# [REQUIREMENT 1]
In the biography of biomedical scientist Xiaohong Rose Yang, what was the title of her doctoral dissertation?
# [REQUIREMENT 2]
From the biography of biomedical scientist Xiaohong Rose Yang, explain what the gene KAI1 is and how it figured in her doctoral work. Use one to three sentences.
# [REQUIREMENT 3]
Carry on the biography of biomedical scientist Xiaohong Rose Yang, starting after the last sentence it shows.
** EXTRACT PROVIDED follows **
Biomedical scientist

Xiaohong Rose Yang is an American biomedical scientist researching the genetics of dysplastic nevus syndrome and chordoma, and etiologic heterogeneity of breast cancer. She is a senior investigator at the National Cancer Institute. Yang leads breast cancer studies in mainland China, Hong Kong, and Malaysia.

== Education ==
Yang received a Ph.D. in physiology at Georgetown University's Lombardi Comprehensive Cancer Center in 1999. Her dissertation was titled KAI1, A Metastasis Suppressor Gene for Human Breast Cancer. Yang's mentors were Marc E. Lippman, Careen K. Tang, and Lisa L. Wei. She completed a M.P.H. in epidemiology from the Johns Hopkins Bloomberg School of Public Health in 2003. Yang joined the genetic epidemiology branch (GEB) at the National Cancer Institute (NCI) in 2000 as a postdoctoral fellow.
** End of EXTRACT PROVIDED **
** DATA SUPPLIED follows **
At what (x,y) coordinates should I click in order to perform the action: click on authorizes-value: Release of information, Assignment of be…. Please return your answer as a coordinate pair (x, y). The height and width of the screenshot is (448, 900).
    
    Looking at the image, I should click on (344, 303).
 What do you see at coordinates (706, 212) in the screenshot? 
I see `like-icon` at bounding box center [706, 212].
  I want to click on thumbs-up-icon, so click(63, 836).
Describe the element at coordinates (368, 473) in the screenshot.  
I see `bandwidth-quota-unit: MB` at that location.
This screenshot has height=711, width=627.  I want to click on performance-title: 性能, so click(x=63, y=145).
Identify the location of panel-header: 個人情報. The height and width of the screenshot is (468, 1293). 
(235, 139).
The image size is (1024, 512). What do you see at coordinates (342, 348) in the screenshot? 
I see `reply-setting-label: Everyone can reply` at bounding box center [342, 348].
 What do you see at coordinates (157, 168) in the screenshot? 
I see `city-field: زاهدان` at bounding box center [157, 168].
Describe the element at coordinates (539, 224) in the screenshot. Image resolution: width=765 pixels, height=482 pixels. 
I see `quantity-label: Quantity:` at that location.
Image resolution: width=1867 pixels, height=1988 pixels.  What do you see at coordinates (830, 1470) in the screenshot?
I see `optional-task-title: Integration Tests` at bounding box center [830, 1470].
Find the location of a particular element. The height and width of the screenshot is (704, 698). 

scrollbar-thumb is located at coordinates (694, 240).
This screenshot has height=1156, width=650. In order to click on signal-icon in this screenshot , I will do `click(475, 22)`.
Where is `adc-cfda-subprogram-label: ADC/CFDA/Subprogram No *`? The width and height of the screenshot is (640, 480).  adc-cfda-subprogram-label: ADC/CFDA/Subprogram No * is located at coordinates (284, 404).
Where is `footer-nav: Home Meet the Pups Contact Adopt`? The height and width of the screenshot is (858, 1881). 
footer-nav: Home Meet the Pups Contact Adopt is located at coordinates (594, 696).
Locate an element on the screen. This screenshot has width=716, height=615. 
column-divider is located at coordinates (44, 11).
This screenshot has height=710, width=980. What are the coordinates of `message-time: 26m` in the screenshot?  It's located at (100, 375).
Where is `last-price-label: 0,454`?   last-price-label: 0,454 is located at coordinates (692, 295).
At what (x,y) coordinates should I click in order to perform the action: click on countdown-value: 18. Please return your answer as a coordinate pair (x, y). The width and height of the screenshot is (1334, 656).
** End of DATA SUPPLIED **
# [TASK OUTPUT 1]
KAI1, A Metastasis Suppressor Gene for Human Breast Cancer

# [TASK OUTPUT 2]
Her dissertation title identifies KAI1 as a metastasis suppressor gene for human breast cancer. It was the subject of her dissertation for the Ph.D. in physiology that she received at Georgetown University's Lombardi Comprehensive Cancer Center in 1999.

# [TASK OUTPUT 3]
== Career ==
Yang became a tenure-track investigator at the NCI in 2006, and was appointed senior investigator upon receiving NIH scientific tenure in 2014. As of 2021, she is a senior investigator. Yang serves on the editorial board for Cancer Epidemiology, Biomarkers & Prevention, and is an adjunct associate professor at the Chinese University of Hong Kong. Her research interests include the genetics of dysplastic nevi syndrome and chordoma, and etiologic heterogeneity of breast cancer.

=== Research ===
Through a genome-wide search for copy number variations (CNVs), Yang identified the first susceptibility gene for familial chordoma—a germline duplication of the T gene that had eluded previous studies that focused on single nucleotide variants. Using funding from a 2008 NCI Division of Cancer Epidemiology and Genetics (DCEG) Intramural Research Award, she applied the same technique in melanoma-prone families and identified a germline duplication in a family without mutations in known melanoma genes. She presented these findings at the 2014 NCI Intramural Research Retreat.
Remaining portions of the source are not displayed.